Concludiamo questo breve excursus con un film che non è muto, ma che in qualche modo risulta debitore di The Artist. Si tratta di Hotel Noir di Sebastain Gutierrez, sceneggiatore e regista venezuelano, attivo negli States. Gutierrez, noto principalmente per essere il fidanzato di Carla Cugino, è lo sceneggiatore di perle di cinema involontariamente (spesso. Ma spesso anche no) demenziale. Suo è per esempio lo script di quel pasticcio che fu Gothika, diretto dal povero Kassovitz, o dello scult per eccellenza Snakes On A Plane, il famoso film che vede Samuel L. Jackson prendere a padellate una serie di serpenti su di un aeroplano. Gutierrez ha anche diretto filmetti come Woman In Trouble o Elektra Luxx. Insomma, non un uomo di cinema che passerà agli annali, di questo possiamo dirci sicuri. Eppure il suo ultimo film, Hotel Noir, sembra essere il prodotto della Hollywood più attuale più in linea con (una parte) dall’idea di fondo di The Artist.

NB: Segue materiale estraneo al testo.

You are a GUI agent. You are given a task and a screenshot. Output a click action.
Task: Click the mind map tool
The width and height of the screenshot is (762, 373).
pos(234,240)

La storia è quella dello scrittore hard boiled Danny DeVito dalla cui mente è nato Felix, il famoso detective dei suoi romanzi. Quest’ultimo passa la notte in uno squallido motel prima di regolare i conti con dei killer che sono sulle sue tracce. C’è un po’ di tutto: metacinema, riferimenti al cinema noir, femme fatale, cura nel set e nei vestiti, ricerca musicale e nella costruzione dell’inquadratura. Hotel Noir è uno smaccato, dichiarato, palese omaggio a un tipo di cinema che Gutierrez ha più immaginato che visto. Un mondo dove la battuta pronta di Spillane viene confusa per una trita e ritrita frasettina sagace. Un film dove le ombre o i fari sono messi in quella posizione perché “molto probabilmente si faceva così”. Sigarette senza filtro all’angolo della bocca, ed eccovi pronto un noir. Un orizzonte cinematografico che vorrebbe essere omaggio e che invece finisce molto vicino all’involontaria parodia. La deriva a cui può portare un film come The Artist è drammaticamente questa: una scelta che vorrebbe essere radicale, politica, ma che si trasforma in men che non si dica in barzelletta, in sterile giochini per aspiranti cinefili.